It's About the People

School districts, states and even the Federal Department of Education have rolled out initiative after initiative after initiative in schools. These initiatives come with programs, protocols, procedures and all have intentions of improving student learning at some level. Many of them are conceived with the best intentions in mind. The creators of any one of these programs or plans were interested at some level in making school better for kids. You can define "better for kids" in a lot of different ways. We want to make schools safer. We want to allow more collaborative work for teachers. We want to increase student test scores. We want to prepare kids for college and career. We want a great many things for our students and teachers and we put in place many plans and initiatives to attempt to do this.  In schools we have a plan or a procedure for just about anything we think can and will happen.
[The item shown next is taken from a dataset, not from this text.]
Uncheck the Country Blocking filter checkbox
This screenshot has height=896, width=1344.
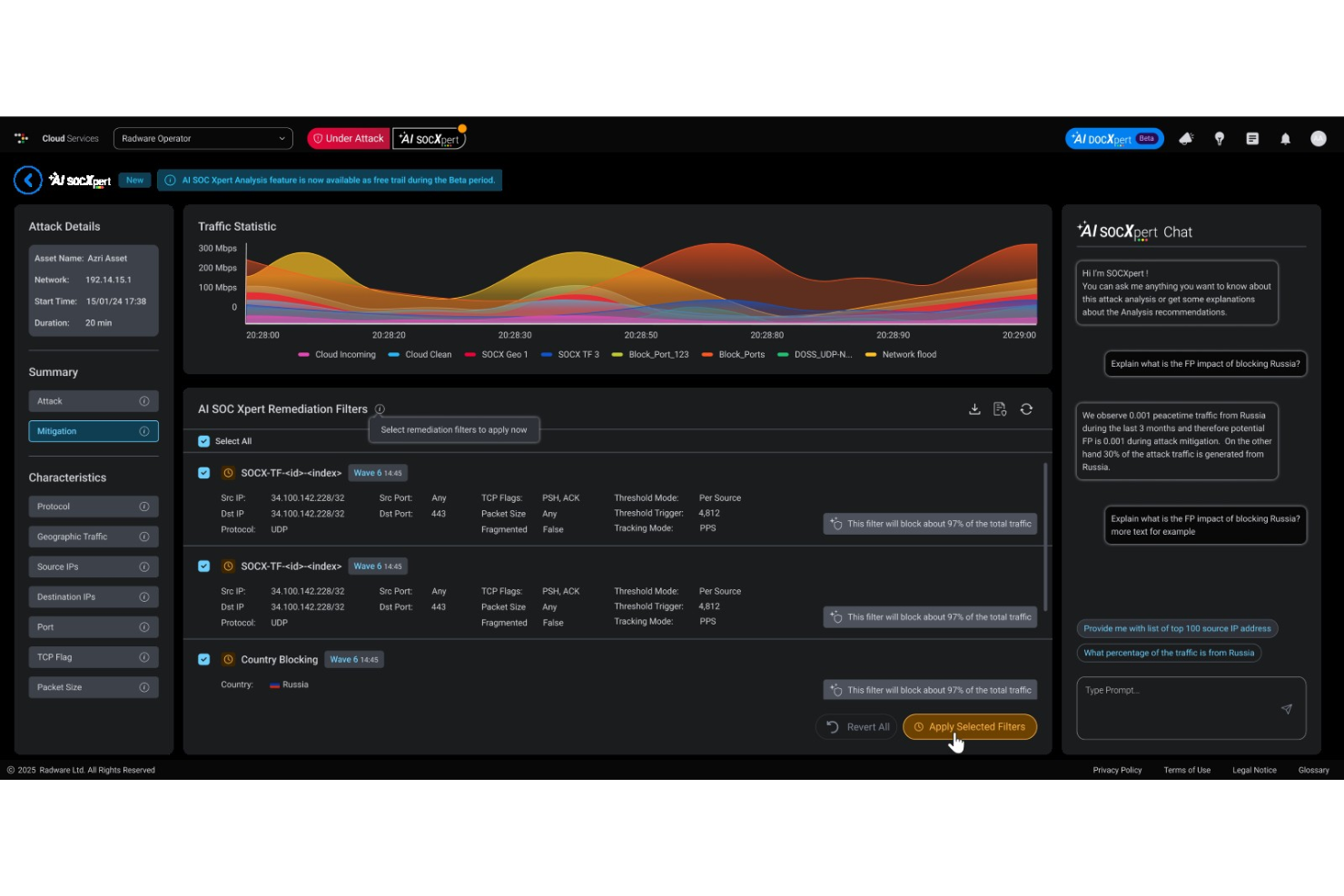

On paper many of them look really good.

However, a vast majority of them fall apart or are not effective in the manner in which they were intended. The simple reason behind this is often not a fault with the plan or the program but rather the people involved. I have spent countless hours of my career being professionally developed or trained on any one of these new programs or initiatives. Yet many of them fail to reach their intended results when it comes back to a building level because of the people actually responsible for the follow through and execution. At the end of the day there are some people that just don't have any interest in following the plan or getting on board.

You can look at Common Core as a contemporary example of this notion playing out in schools. Many districts have gone through curriculum review and are implementing new Common Core aligned units of study. Yet, even with new standards and new curricula, there are still teachers refusing to change or incapable of changing. They are holding on to their old ways and refusing to adapt or change for the sake of the students. Much of the failure I have seen with the new standards has little to do with the standards but rather with the individuals attempting to implement them. From PLCs and special education to BYOD and flipped classrooms, there is a program or initiative for everything and they depend on the people involved to make them succeed. It doesn't matter how good a plan is if you have the wrong people.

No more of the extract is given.